Олечка хотела жить. Вскоре ей стало чуть легче. Половина моего отпуска кончилась. Оставшиеся дни я решила приурочить к моменту второй операции. Из Ленинграда звонила ежедневно. Сама Олюшка писала:
«Сердце мое, Томик! Друг и товарищ многих здешних ночей и бесед! Смотрю на пустую койку рядом, и все мне кажется, что ты здесь. Тебя вспоминают здесь все врачи, сестры и нянечки. Ах, Томик, как полно сердце, как много хочется тебе сказать. Почувствуй все, что во мне к тебе, как ты всегда умеешь это чувствовать. Обнимаю тебя, сестра моя Жизнь! Целую тебя».
Я почти верила, что, вопреки пессимистическим прогнозам врачей, она победит недуг. Но на мою телефонную просьбу подойти к палате и позвать ее ответили вдруг: «Там уже никого нет. Вынесли».
Друзьями и сослуживцами по киностудии было сделано все возможное, чтобы прощание с Ольгой Петровной Улицкой стало достойным ее высокой души.
Студия «Молдовафильм» установила Олюшке памятник из такого же, как у Александра Осиповича, серого гранита.
Супруги, прожившие столько лет врозь, находятся теперь друг возле друга. Могила к могиле.
Хелла приехала в Кишинев уже на могилу Александра Осиповича. Приехала вместе с Ниной Владимировной Гернет. Кружила вокруг холма, присаживалась, пела ему колыбельную на немецком языке, что-то шептала…
Мы с Ниной Владимировной, стоя поодаль, караулили ее.
Она точно определяла суть своей драмы:
«Я не только одинока, но и раздвоена! Без памяти люблю Александра Осиповича. Я люблю его по сей день, и нет мне покоя, нет выхода, пока не покончу со всем на свете».
Россия, Чехословакия, свобода, неволя, малопохожие друг на друга друзья, в самом деле, располовинили ее душу.
После освобождения на родину, в Прагу ее не пустили.
«День-ночь, день-ночь я на родине, с теми, кто давно меня похоронил. Так всецело я там, что признаюсь тебе (никогда, никому больше), я не хочу видеть никого, кто не они, кто после вошел в мою жизнь.

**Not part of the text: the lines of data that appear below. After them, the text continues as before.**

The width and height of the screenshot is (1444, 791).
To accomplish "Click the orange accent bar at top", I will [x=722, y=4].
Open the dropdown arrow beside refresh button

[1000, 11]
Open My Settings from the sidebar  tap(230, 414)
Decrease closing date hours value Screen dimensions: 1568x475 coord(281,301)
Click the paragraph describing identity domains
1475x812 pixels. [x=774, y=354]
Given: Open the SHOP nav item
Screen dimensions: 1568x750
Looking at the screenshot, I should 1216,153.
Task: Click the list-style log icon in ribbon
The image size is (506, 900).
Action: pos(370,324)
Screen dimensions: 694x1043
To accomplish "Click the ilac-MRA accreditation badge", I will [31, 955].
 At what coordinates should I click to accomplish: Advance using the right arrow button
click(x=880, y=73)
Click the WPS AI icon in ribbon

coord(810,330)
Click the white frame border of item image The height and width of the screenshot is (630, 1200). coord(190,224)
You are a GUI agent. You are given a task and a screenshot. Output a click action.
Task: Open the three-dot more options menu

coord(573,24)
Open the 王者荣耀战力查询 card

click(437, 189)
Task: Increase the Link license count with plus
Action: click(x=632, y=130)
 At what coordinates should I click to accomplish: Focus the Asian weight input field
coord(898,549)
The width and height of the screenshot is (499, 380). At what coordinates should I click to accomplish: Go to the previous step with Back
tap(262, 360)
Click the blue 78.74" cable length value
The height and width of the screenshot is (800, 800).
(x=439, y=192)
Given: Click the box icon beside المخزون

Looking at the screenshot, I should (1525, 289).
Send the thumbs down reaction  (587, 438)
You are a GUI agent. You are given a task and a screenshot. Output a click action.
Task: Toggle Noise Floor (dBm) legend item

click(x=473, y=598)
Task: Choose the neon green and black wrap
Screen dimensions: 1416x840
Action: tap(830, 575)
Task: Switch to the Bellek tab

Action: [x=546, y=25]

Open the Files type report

А ведь я многих любила, не могла не полюбить за десятилетия трудного пути».
Когда через несколько лет стало возможно поехать в Чехословакию хотя бы по туристической путевке, она не решилась сама. «Долгие ночи думала. Отказалась. Зачем я ей, Лилли (сестре), которая уже 37 лет считает меня мертвой?»